Kemudian terlintas kembali saat aku mencium Axel dengan ganas juga membara. Seolah tidak ada batasannya, antara aku dengan Axel.
Nick berbalik dan menatap Minna yang sudah berdiri dihadapannya.
Minna menyambut Nick dengan pakaian dinasnya yang menerawang. Ini memang sudah ada dalam skenario mereka. Saat mereka berhasil merekayasa aku yang dijebak oleh 3 orang preman tadi, lalu Nick datang menyelamatkanku.
Ketika berjalan sukses sesuai dengan rencana mereka. Aku dipastikan kembali pada Nick dan mereka akan merayakan keberhasilan dengan menghabiskan malam yang penuh gairah.
Nick masih menatap Minna dengan tajam. Seolah amarahnya belum sepenuhnya keluar.
“Sayang, bagaimana? Apa kakak bodohku itu sudah terjebak kembali?”
Minna yang sedikit bingung dengan reaksi diam Nick menyentuhku tangannya.
Namun, detik kemudian, senyuman smirk muncul dihadapan Minna dan membuat Minna sedikit bergidik.
Selama ini Nick tidak pernah menunjukkan wajahnya yang seperti itu. Yang dia tahu, Nick penuh cinta, lembut dan perhatian pada dirinya.
Plak! Satu tamparan keras mendarat di pipi Minna. Minna terkejut dan sedikit mundur dari jangkauan Nick.

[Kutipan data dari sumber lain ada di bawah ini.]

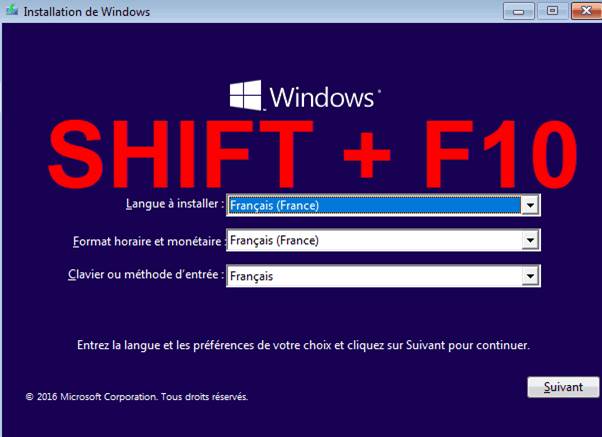
Task: Click the keyboard field showing Français
Action: pyautogui.click(x=374, y=276)
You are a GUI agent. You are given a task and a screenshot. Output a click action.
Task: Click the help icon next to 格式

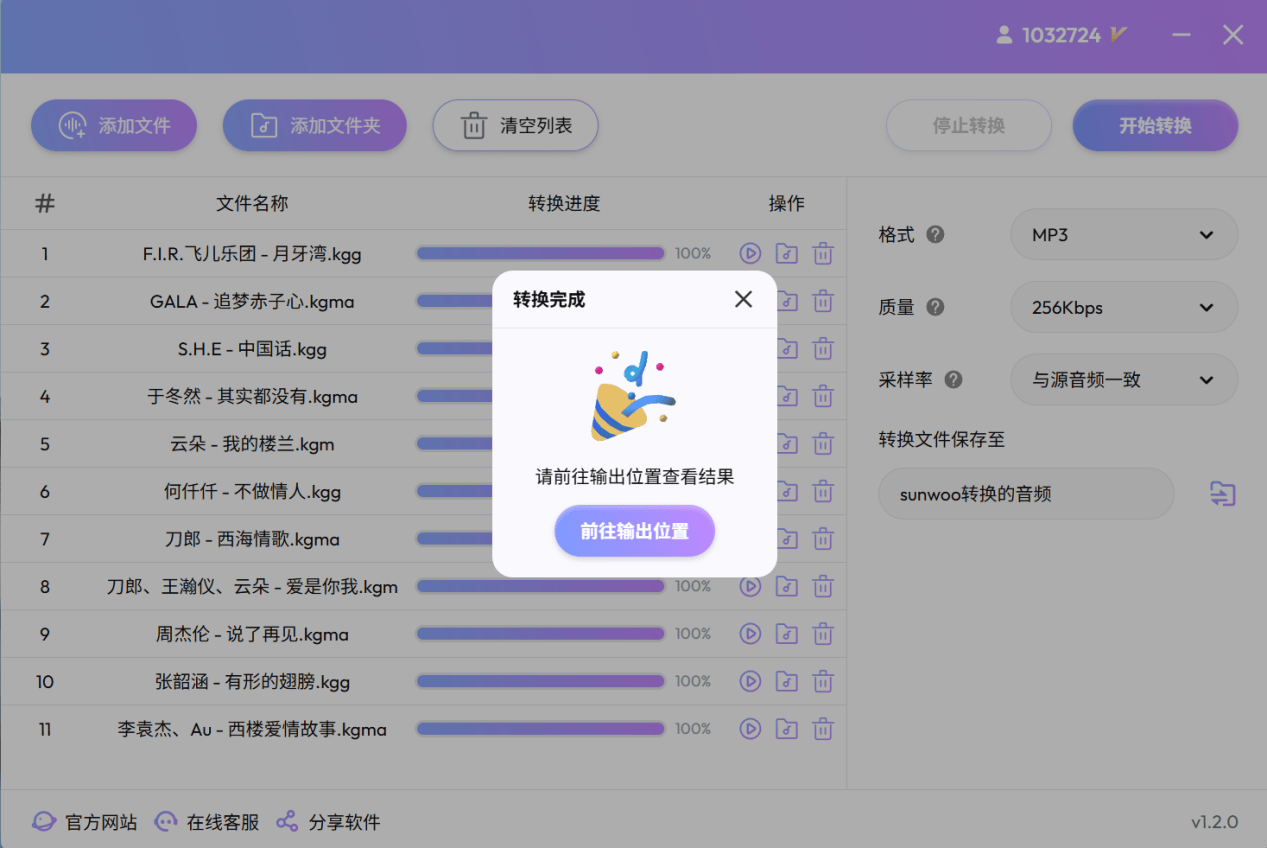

Dia masih memegangi wajah saat Nick dengan cepat melepaskan ikat pinggang miliknya kemudian menggulungnya sedikit dan bunyi ikat pinggang tadi sudah berubah menjadi cambuk yang menyakiti tubuh Minna.
“Aw … huhuhu, hentikan Nick, huhuhu … agh aww kamu menyakitiku,” tangis Minna menahan cambuk yang dihempas dari ikat pinggang Nick.
Lelaki itu sedang melampiaskan semua amarahnya pada Minna hingga tanpa sadar Nick sudah mencabut Minna pilihan kali dan membuat tubuhmu pingsan.